Ketika landasan hukumnya sudah benar, yaitu AlQuran dan AsSunnah tapi dalam hal memahami kedua sumber hukum tersebut tidak dengan kaidah yang seharusnya, tetapi malah dikembalikan kepada kebebasan berfikir (liberal) dan independensi penafsiran masing-masing individu, maka yang terjadi adalah penyimpangan-penyimpangan dalam hal aqidah, ibadah, dan segala hal yang berkaitan dengan Dienul Islam.
Banyak orang yang merasa mampu untuk menafsirkan AlQuran dengan logika dan akal pikirnya semata, kemudian mereka menyatakan : Kalau para Sahabat Nabi bisa menafsirkan AlQur'an, mengapa kita tidak?’. Subhaanallaah.

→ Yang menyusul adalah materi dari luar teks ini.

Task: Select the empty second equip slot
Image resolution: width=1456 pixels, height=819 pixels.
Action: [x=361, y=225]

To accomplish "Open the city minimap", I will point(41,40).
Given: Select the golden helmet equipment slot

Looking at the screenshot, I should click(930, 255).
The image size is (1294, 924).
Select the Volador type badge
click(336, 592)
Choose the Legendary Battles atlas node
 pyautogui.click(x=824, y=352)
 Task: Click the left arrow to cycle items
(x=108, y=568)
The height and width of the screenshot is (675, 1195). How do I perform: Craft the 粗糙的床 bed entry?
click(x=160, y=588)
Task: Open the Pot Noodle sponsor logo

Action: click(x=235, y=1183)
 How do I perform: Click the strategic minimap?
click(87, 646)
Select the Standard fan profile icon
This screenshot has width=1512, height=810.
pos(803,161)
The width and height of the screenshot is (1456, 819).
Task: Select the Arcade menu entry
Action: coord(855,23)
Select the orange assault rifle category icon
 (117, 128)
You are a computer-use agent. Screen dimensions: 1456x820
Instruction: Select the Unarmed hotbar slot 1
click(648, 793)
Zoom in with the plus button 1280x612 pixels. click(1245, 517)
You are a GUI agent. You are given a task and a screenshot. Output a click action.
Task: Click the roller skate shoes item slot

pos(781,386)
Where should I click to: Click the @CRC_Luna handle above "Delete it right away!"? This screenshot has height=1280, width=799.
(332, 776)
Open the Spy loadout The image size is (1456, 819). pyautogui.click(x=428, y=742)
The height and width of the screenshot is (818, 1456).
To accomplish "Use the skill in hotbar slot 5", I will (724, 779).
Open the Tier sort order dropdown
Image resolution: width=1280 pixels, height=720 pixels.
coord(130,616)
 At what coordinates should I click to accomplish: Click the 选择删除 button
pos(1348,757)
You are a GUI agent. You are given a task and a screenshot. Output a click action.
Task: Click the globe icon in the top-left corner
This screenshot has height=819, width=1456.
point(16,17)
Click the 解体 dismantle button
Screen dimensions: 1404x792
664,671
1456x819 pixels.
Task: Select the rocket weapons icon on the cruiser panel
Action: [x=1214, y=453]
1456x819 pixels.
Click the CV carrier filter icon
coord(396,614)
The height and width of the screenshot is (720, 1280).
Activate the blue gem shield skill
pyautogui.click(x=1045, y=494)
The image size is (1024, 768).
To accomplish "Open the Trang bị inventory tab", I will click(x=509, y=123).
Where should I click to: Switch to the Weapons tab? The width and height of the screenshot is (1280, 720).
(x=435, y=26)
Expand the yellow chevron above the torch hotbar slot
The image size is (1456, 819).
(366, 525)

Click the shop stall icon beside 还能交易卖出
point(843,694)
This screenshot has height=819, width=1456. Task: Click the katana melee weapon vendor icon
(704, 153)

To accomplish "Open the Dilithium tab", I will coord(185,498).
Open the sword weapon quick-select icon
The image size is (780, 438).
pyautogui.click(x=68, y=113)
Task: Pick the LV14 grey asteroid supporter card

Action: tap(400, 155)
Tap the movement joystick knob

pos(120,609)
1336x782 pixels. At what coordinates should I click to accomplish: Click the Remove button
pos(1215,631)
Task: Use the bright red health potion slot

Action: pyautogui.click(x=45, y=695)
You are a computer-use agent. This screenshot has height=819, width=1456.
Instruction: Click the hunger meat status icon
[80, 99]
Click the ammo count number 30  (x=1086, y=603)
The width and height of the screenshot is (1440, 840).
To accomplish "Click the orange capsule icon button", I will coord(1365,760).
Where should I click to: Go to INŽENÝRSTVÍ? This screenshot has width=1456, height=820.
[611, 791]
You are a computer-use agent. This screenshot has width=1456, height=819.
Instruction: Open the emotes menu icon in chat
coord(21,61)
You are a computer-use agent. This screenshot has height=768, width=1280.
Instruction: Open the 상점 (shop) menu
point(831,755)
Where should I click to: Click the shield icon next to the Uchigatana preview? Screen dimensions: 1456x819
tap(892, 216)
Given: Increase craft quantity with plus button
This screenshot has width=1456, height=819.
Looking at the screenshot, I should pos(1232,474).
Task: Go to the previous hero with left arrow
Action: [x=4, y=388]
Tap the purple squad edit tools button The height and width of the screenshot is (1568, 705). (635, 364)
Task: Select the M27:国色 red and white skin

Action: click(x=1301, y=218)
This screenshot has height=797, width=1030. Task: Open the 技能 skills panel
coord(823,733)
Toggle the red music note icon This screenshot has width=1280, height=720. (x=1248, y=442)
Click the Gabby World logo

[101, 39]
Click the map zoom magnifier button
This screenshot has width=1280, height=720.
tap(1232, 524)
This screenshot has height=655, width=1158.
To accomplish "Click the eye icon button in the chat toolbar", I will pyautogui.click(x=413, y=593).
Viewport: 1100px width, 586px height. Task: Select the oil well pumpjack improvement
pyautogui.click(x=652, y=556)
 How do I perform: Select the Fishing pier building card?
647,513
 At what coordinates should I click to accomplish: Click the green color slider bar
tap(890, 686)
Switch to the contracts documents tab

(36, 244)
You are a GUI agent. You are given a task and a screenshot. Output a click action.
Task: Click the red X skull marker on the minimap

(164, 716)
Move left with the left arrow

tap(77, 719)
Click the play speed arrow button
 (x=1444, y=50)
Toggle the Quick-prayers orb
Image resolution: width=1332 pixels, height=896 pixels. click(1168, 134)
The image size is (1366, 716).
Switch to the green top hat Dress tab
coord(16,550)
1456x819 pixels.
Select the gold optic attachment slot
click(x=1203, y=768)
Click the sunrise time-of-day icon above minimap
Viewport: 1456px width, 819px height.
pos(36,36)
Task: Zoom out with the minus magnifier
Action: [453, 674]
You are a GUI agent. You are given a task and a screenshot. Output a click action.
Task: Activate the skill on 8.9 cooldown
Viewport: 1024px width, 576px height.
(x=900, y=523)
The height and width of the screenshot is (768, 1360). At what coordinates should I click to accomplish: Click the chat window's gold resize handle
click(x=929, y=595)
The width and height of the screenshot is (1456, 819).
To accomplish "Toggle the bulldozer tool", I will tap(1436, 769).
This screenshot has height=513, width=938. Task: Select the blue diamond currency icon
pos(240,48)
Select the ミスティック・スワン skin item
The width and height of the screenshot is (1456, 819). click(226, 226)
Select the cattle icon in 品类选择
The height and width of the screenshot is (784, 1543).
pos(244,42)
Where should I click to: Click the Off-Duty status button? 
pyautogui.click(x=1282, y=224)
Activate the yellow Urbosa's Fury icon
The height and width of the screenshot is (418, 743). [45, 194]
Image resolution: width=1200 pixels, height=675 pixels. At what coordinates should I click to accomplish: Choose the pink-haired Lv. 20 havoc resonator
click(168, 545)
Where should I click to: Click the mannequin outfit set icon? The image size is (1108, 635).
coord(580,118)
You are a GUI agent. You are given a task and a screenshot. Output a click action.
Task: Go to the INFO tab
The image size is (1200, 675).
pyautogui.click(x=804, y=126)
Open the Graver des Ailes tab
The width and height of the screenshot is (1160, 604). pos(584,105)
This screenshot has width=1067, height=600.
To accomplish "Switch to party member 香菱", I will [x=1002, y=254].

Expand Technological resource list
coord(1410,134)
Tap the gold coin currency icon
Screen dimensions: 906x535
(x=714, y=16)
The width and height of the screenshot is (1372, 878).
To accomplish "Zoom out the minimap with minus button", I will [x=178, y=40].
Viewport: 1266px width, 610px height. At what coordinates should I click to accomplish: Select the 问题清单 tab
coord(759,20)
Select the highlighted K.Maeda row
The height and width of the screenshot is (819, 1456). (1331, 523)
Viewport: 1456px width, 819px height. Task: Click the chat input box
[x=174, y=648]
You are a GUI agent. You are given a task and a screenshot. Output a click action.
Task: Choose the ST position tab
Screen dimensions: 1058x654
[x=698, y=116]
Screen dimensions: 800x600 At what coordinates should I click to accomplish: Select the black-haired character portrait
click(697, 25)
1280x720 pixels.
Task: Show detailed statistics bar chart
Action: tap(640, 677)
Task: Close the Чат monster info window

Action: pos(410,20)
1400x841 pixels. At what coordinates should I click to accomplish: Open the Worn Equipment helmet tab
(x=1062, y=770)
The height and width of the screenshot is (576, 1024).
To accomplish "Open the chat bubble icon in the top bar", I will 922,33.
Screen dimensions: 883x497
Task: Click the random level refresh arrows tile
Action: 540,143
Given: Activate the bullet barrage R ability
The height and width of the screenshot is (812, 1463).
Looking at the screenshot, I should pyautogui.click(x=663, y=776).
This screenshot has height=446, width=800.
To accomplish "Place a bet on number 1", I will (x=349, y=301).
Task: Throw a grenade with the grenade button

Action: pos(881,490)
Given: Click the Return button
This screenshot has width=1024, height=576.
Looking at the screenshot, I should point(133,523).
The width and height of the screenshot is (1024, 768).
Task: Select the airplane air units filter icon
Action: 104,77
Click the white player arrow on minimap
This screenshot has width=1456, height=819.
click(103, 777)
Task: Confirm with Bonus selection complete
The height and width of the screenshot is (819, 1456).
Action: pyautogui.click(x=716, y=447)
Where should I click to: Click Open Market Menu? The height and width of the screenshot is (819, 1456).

Jelas berbeda para Sahabat Nabi dengan orang-orang setelahnya.
Berikut ini kami paparkan beberapa argumen yang menunjukkan bahwa para Sahabat Nabi tidak bisa disamakan dengan keadaan orang-orang yang setelahnya terutama dalam hal memahami dan menafsirkan Kalam Ilahi (AlQur'an) :
1. Para Sahabat Nabi, dengan kebaikan akhlaq dan adab mereka, tidak berani menafsirkan AlQuran dengan akal pikiran / logika semata.
Rasul shollallaahu alaihi wasallam memberikan bimbingan dalam memahami alQur’an:
مَا عَلِمْتُمْ مِنْهُ فَقُولُوا ، وَمَا جَهِلْتُمْ فَكِلُوهُ إلَى عَالِمِهِ
Apa yang kalian ketahui dari (alQur’an), maka ucapkanlah (berbicaralah dengan pemahaman itu), sedangkan yang tidak kalian ketahui maka serahkan kepada yang mengetahui (H.R Ahmad dan dinyatakan oleh Ibnu Muflih dalam kitab alFuru’ bahwa isnadnya jayyid (baik)).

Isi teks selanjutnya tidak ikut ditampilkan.